DLA Piper is advising property agency GVA Grimley on the sale of a minority stake of £40m to Wragges client Lloyds TSB Development Capital. SJ Berwin is advising Barclays and Royal Bank of Scotland on the financing. Sounds pretty run-of-the-mill?But pay attention, the plot thickens. Grimley is an LLP that will convert to a limited company and it plans to splash its newly found cash on acquisitions.

Geddit? With the Legal Services Act in the pipeline, as SJ Berwin partner Stuart Brinkworth declares: “This could end up being a blueprint for the legal sector.”

Grimley has 71 equity partners and a turnover of £130m. Transpose that to the legal market and the nearest equivalent is Hammonds, which last year had a turnover of £127.6m and 74 equity partners.

Next in the UK 200 is Irwin Mitchell, which has long been the bookies’ favourite for a post-Legal Services Act shake-up. Indeed, those firms with volume businesses have been the first to speak out about their ambitions. As seen on the front page, Dickinson Dees is the latest to be targeting this market, despite its local difficulty with Northern Rock-related redundancies.

But to view this purely as an opportunity for firms such as these is misleading. Volume businesses tend to be process-driven rather than people-driven. As with the majority of law firms in the UK 200, Grimley is a people business.

Grimley plans to open up its 71-strong equity partnership to its 165 non-equity partners and a number of other senior employees, who will all become shareholders.

This is about incentivising and retaining staff.
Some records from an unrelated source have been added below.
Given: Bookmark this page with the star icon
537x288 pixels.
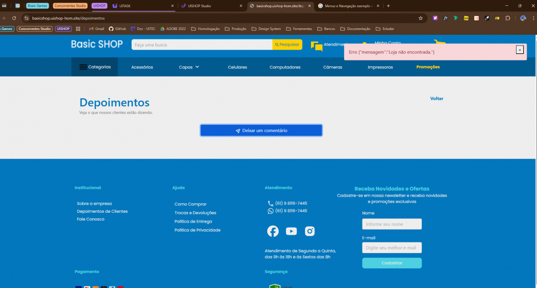Looking at the screenshot, I should (421, 18).
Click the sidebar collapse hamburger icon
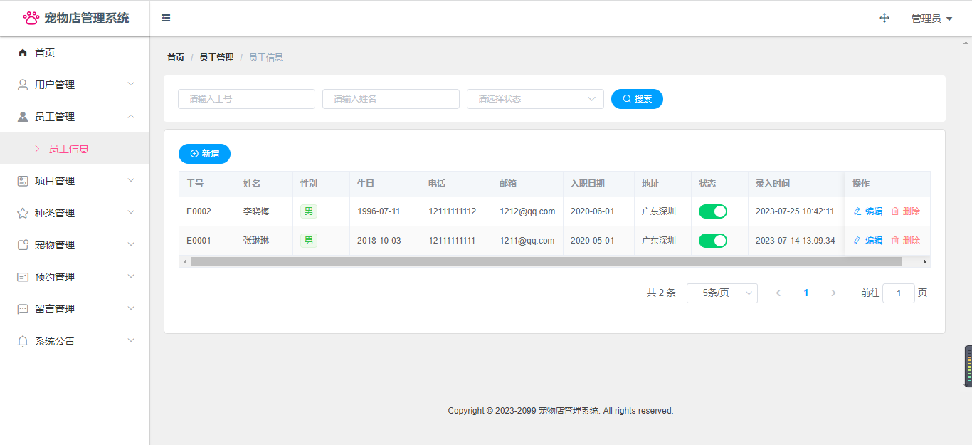The height and width of the screenshot is (445, 972). click(x=166, y=19)
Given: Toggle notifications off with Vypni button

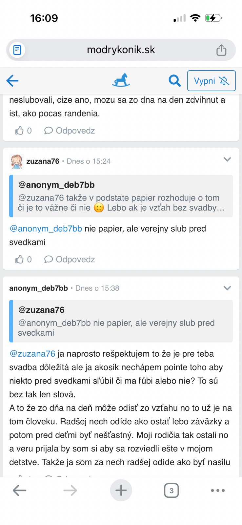Looking at the screenshot, I should coord(212,81).
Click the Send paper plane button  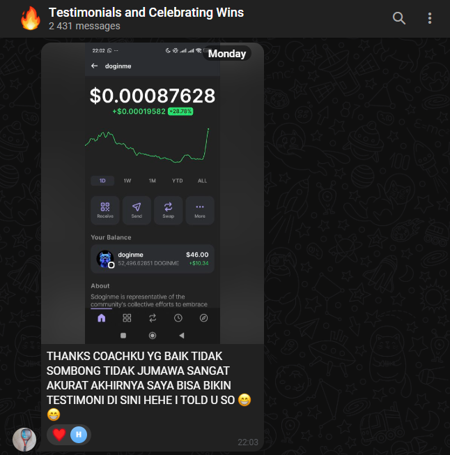point(137,210)
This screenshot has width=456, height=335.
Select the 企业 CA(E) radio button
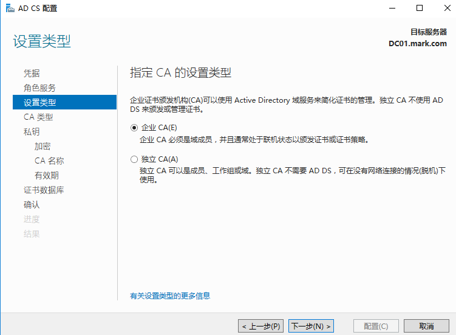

As equity partnerships have shrunk, this has been a major problem for law firms, and herein lies a solution.

And so to the eternal question: which firm is going to be first to float?If you apply the Grimley model (and nobody is likely to write huge cheques early on), a £20m or £30m injection could make a big difference to ambitious firms looking to expand by acquisition such as Halliwells or Olswang. I’m sure Lloyds TSB will happily take their calls.